Python wrapper for llama.cpp server - OpenAI API compatible backend with automatic device detection and model downloading.

Features

  • Auto Device Detection: Automatically detects and configures the best GPU backend (Vulkan, CUDA, ROCm, Metal)
  • Model Downloading: Download GGUF models from HuggingFace and ModelScope
  • OpenAI API Compatible: Drop-in replacement for OpenAI API
  • Function Calling: Support for tools and function calling
  • Pre-built Binaries: Automatically downloads pre-built llama.cpp binaries

Installation

pip install pyllama-server

Quick Start

Command Line

# List available GPUs
pyllama devices

# Run inference with a model
pyllama run ./model.gguf -p "Hello, world!"

# Download a model
pyllama download llama-3.2-3b -q Q4_K_M

# Start an OpenAI-compatible server
pyllama serve llama-3.2-3b -p 8080

Python API

from pyllama import quick_run, quick_server, Client

# Quick inference
result = quick_run("llama-3.2-3b", "Write a haiku about coding")
print(result)

# Start server with auto-configuration
with quick_server("llama-3.2-3b") as server:
    client = Client(server.base_url)
    
    response = client.chat.completions.create(
        model="llama",
        messages=[{"role": "user", "content": "Hello!"}]
    )
    print(response.choices[0]["message"]["content"])

Auto Device Detection

from pyllama import DeviceDetector, AutoRunner

# Detect available GPUs
detector = DeviceDetector()
devices = detector.detect()
for device in devices:
    print(f"{device.name} ({device.backend.value}, {device.memory_gb:.1f}GB)")

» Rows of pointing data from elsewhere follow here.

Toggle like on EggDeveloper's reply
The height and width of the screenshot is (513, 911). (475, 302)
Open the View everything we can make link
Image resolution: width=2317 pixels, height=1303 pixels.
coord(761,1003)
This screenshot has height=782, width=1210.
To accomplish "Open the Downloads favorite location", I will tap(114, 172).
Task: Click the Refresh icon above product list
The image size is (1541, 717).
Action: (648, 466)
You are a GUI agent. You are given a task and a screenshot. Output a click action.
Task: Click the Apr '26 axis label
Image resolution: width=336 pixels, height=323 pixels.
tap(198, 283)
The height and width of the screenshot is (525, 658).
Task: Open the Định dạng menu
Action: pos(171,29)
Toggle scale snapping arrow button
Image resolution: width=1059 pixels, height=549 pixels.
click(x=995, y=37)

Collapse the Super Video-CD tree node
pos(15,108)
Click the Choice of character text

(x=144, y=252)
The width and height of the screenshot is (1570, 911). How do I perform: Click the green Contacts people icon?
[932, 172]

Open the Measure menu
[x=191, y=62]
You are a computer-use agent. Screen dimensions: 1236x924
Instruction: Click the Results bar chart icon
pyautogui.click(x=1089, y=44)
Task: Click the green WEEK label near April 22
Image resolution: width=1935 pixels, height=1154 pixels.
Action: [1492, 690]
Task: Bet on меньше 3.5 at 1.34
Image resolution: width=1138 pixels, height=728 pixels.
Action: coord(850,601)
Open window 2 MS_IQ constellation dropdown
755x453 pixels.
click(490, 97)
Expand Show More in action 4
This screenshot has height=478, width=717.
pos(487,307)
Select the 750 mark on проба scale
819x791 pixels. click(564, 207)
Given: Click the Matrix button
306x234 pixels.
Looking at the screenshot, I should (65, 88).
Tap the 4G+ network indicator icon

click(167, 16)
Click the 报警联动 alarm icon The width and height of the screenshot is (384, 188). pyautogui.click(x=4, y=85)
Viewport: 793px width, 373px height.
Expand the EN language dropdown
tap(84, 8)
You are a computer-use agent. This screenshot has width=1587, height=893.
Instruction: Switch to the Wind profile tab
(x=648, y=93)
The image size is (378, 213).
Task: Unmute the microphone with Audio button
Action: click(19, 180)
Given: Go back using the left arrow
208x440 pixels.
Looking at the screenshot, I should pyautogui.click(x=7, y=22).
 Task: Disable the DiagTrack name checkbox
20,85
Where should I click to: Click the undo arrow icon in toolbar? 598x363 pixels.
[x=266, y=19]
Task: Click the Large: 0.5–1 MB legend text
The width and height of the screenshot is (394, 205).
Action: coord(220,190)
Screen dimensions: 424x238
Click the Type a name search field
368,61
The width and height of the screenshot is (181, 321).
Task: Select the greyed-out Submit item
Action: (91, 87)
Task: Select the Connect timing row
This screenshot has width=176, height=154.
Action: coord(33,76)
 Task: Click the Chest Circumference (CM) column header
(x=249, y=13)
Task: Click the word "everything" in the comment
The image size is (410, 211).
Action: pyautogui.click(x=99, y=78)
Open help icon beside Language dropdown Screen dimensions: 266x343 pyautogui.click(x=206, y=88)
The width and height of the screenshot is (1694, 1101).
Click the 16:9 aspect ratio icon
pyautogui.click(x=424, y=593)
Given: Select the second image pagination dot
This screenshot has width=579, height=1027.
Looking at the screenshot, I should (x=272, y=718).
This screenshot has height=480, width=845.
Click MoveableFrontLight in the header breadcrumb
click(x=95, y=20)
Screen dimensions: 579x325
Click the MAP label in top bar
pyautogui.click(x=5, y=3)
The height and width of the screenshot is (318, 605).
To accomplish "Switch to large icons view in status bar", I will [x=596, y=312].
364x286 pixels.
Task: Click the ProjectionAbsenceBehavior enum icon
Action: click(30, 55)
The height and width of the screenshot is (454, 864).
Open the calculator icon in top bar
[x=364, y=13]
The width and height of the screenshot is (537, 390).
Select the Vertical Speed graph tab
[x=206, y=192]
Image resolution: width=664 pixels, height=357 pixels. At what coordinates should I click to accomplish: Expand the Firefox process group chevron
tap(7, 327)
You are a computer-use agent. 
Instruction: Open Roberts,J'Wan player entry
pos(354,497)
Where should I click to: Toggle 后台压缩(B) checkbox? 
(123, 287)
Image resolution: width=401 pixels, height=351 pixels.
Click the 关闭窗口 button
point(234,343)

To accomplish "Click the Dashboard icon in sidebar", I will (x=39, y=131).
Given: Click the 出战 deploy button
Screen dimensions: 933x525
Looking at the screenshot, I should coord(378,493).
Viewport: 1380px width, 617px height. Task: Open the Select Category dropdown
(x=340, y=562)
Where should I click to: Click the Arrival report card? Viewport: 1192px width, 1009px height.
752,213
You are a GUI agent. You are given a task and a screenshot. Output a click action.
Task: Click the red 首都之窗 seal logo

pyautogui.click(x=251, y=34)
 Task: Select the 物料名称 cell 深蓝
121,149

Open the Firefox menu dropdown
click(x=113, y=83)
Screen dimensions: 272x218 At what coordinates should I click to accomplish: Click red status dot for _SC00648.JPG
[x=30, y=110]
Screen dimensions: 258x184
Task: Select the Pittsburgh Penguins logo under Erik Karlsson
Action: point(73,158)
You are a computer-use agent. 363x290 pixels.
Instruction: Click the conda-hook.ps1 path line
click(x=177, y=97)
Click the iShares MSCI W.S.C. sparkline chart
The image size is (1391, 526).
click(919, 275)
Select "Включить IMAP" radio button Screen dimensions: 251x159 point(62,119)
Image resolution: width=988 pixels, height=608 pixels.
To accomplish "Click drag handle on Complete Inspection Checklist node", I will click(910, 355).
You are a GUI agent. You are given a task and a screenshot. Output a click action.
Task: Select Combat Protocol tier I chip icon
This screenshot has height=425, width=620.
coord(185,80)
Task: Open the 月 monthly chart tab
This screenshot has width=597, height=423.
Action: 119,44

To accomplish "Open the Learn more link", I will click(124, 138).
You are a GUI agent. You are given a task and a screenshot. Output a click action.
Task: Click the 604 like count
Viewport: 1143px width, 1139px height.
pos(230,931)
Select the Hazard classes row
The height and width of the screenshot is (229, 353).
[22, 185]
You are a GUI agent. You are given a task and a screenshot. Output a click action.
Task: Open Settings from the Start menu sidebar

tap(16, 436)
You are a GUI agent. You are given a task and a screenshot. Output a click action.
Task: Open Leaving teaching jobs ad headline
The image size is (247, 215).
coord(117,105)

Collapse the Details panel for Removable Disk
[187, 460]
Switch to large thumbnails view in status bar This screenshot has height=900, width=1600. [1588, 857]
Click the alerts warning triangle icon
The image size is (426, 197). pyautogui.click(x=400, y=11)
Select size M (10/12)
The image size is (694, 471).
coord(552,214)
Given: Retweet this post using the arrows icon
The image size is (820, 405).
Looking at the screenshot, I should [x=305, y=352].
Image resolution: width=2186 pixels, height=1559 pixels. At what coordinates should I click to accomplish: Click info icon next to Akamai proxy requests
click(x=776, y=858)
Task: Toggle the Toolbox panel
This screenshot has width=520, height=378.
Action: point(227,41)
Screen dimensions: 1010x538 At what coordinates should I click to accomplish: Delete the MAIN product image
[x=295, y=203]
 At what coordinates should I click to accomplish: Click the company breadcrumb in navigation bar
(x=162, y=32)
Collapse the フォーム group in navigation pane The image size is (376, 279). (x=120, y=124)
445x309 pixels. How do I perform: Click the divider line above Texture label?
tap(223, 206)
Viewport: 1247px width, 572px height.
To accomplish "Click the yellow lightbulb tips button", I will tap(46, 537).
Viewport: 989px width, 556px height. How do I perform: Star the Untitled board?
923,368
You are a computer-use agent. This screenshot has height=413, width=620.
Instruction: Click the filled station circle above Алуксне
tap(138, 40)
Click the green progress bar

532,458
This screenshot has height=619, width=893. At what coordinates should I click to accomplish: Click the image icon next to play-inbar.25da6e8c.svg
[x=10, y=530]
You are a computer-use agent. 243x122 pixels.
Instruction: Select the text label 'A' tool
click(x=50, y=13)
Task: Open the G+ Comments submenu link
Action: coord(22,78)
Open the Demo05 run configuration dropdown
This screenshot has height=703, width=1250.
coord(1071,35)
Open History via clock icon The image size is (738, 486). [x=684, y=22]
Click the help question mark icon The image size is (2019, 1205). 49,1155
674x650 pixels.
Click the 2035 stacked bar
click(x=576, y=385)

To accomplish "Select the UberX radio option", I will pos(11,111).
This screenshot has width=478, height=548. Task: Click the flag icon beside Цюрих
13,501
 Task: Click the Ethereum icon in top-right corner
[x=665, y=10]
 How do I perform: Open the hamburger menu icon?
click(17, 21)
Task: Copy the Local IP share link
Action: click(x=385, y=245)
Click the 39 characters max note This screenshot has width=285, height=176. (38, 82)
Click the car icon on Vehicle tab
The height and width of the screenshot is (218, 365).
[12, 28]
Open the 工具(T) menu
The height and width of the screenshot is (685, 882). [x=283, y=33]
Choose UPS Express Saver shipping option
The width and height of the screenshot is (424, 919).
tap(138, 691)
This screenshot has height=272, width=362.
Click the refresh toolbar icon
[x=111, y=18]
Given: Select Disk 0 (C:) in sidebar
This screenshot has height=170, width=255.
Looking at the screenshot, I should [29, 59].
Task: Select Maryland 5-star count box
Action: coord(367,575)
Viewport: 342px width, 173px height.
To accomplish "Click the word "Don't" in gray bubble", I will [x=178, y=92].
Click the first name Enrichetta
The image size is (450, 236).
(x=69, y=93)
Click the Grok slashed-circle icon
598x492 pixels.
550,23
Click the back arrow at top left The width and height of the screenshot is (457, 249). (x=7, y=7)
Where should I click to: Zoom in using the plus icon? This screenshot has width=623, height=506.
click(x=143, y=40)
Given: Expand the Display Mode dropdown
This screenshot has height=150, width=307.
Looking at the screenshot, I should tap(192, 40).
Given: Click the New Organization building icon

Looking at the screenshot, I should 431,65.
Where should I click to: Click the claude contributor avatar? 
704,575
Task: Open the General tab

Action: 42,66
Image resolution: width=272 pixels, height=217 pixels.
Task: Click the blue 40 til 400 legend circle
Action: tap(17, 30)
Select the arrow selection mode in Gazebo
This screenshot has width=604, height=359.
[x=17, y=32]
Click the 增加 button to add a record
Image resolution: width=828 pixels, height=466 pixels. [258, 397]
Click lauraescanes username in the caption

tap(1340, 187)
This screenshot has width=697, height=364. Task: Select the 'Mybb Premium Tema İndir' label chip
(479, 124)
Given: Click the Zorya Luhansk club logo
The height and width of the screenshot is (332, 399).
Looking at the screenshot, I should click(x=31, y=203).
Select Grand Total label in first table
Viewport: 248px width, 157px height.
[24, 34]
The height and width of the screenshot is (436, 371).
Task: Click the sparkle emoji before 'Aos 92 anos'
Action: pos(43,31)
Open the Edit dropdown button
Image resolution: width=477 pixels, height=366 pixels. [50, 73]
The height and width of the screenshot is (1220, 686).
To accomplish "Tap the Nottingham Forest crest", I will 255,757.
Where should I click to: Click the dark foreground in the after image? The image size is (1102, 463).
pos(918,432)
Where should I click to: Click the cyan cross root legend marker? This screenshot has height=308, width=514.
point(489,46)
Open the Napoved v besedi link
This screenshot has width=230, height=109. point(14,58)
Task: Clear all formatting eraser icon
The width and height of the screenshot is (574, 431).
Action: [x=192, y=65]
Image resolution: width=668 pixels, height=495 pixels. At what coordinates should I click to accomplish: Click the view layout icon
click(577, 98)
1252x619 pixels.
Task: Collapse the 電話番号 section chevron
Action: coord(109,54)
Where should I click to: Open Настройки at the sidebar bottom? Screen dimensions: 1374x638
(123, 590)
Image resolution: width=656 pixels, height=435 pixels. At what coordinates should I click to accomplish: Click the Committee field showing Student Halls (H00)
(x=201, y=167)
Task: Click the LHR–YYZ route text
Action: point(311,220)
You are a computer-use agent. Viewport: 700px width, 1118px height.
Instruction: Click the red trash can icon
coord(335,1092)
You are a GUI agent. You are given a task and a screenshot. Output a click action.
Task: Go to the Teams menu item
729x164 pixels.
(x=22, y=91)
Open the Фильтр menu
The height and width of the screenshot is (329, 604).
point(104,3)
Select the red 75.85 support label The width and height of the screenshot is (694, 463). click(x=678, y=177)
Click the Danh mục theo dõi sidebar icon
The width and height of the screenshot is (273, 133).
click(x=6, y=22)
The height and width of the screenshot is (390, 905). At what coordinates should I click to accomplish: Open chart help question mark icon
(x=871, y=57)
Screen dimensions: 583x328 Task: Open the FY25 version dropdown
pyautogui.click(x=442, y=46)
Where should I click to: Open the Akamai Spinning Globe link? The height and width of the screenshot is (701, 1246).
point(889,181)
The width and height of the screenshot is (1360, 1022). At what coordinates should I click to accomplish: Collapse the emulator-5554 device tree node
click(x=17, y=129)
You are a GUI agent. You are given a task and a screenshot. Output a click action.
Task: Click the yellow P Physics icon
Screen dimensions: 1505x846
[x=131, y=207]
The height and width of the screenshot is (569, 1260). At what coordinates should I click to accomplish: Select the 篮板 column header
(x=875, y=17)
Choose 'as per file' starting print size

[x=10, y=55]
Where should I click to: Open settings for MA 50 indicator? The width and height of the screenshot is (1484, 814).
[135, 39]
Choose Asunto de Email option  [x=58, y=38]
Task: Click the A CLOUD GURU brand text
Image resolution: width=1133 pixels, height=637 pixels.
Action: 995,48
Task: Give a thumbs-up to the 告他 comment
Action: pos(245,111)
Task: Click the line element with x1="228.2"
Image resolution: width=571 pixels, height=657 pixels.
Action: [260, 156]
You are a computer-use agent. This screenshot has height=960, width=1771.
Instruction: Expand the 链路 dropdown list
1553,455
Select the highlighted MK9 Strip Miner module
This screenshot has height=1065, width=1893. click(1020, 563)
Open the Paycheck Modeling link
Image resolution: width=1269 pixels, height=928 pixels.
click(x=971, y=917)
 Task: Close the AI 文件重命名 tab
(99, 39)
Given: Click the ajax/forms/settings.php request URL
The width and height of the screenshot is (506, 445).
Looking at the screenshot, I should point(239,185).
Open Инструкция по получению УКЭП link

# Get optimal configuration
config = detector.get_best_device(model_size_gb=5.0)
print(f"Best device: {config.device.name}")
print(f"Recommended GPU layers: {config.n_gpu_layers}")

Model Download

from pyllama import ModelDownloader

downloader = ModelDownloader()

# Download from HuggingFace
path = downloader.download("Qwen/Qwen2.5-7B-Instruct-GGUF", "Q4_K_M.gguf")

# Download from ModelScope
path = downloader.download(
    "LLM-Research/Meta-Llama-3-8B-Instruct-GGUF",
    "Meta-Llama-3-8B-Instruct-Q4_K_M.gguf",
    source="modelscope"
)

CLI Commands

Command Description
pyllama serve Start OpenAI-compatible server
pyllama run Run inference with a model
pyllama chat Interactive chat with a model
pyllama download Download a model
pyllama models List available models
pyllama devices List GPU devices
pyllama config Show optimal configuration
pyllama download-binaries Download pre-built binaries
pyllama build Build binaries from source
pyllama clear-cache Clear model/binary cache

Popular Models

Name Description Sizes
llama-3.2-3b Llama 3.2 3B Q4_K_M, Q5_K_M, Q8_0
llama-3.1-8b Llama 3.1 8B Q4_K_M, Q5_K_M, Q8_0
qwen2.5-7b Qwen 2.5 7B Q4_K_M, Q5_K_M, Q8_0
gemma-2-9b Gemma 2 9B Q4_K_M, Q5_K_M, Q8_0
mistral-7b Mistral 7B v0.3 Q4_K_M, Q5_K_M, Q8_0
phi-3.5-mini Phi 3.5 Mini Q4_K_M, Q5_K_M, Q8_0
deepseek-coder-6.7b DeepSeek Coder Q4_K_M, Q5_K_M, Q8_0

GPU Backends

Backend Platforms Description
Vulkan Windows, Linux Cross-platform GPU API, works on AMD, Intel, NVIDIA
CUDA Windows, Linux NVIDIA GPUs
ROCm Linux AMD GPUs
Metal macOS Apple Silicon
CPU All Fallback, no GPU required

Function Calling

from pyllama import Client, LlamaServer

tools = [{
    "type": "function",
    "function": {
        "name": "get_weather",
        "description": "Get weather for a location",
        "parameters": {
            "type": "object",
            "properties": {
                "location": {"type": "string"}
            }
        }
    }
}]

with LlamaServer("model.gguf") as server:
    client = Client(server.base_url)
    
    response = client.chat.completions.create(
        model="llama",
        messages=[{"role": "user", "content": "What's the weather in Tokyo?"}],
        tools=tools
    )
    
    if response.choices[0]["message"].get("tool_calls"):
        print("Model wants to call:", response.choices[0]["message"]["tool_calls"])

Requirements

  • Python 3.8+
  • Vulkan SDK (for Vulkan backend)
  • CUDA Toolkit (for CUDA backend)
  • ROCm (for ROCm backend)

License

MIT License - same as llama.cpp

Links

Project details


Download files

Download the file for your platform. If you're not sure which to choose, learn more about installing packages.

Source Distribution

pyllama_server-0.1.0.tar.gz (30.9 kB view details)

Uploaded Source

Built Distribution

If you're not sure about the file name format, learn more about wheel file names.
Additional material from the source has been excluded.